My 20 month old can’t roll all the way over, crawl, bum shuffle, pull himself up or walk. He also doesn’t babble or talk. I was just looking back on some old videos of when he was 6 months old and babbling mum and dad, he regressed around 8 months and has never babbled since. He can sit unaided and pivot himself in a circle.
Most days I’m fine because he is a very happy, easy going little man and is as bright as a button. But sometimes it feels like it will be a long time until I hear him say mum or dad again, or hold his hand whilst he learns to walk.
He has seen a paediatrician, he is hyper mobile and definitely autistic, though he can’t be officially diagnosed yet. I knew this as I have two other autistic children and he very clearly shows he is, through a repetitive stimming noise he makes when concentrating, lots of hand flapping and preferring to grab my hand rather than look at me when he wants something. He will sit and stack his blocks over and over again in the same way for as long as an hour whilst making his stimming sound.

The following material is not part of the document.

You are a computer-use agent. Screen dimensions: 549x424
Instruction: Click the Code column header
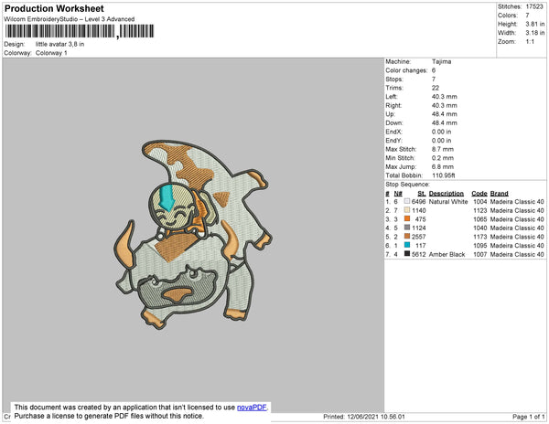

My other two autistic children, they were not actually delayed. In fact my first born walked at 9 months and was saying words like delicious by 12 months old. It’s hard sometimes to think my sons delays are solely related to being autistic.
He had genetic testing done about three weeks ago, we are still waiting on results which could take up to two months.
I’m just posting because it’s hard sometimes, especially when my gorgeous little nephew who was born two months after my son, is running around and talking. I’m so pleased for my brother that my nephew is developing well, it just reminds me that my baby isn’t though.
He has a physiotherapist though due to covid she has only seen him once and missed the fact he was hyper mobile. She gave me some exercises to do with him, but he absolutely hates them and I’m not even sure I’m doing them right. He gets so distressed that I end up getting distressed too. I feel guilty if I do them and I feel guilty if I don’t.
I even feel lost about what I should be doing with him. At his age my other four children were all in toddler beds but he is still in his cot, at the highest level, in a gro bag with a sheet tucked over. I had either potty trained or started potty training my others but with him, I don’t see how I can when he isn’t mobile or capable of indicating when he might need to go. It feels like him and I are stuck in a loop where we aren’t progressing anywhere. Lately he is becoming more and more difficult to entertain and gradually more and more musical screen time has started creeping in which makes me feel guilty too.
I’m sorry to dump, there isn’t really anyone in my life who understands. I’ve lost count of the amount of cliches I have heard over the years with my autistic children and been given parenting advice from people with no understanding of additional needs. So a lot of the time, I just don’t voice it when I’m feeling worried or low because I don’t want to hear the usual well meant but frustrating advice.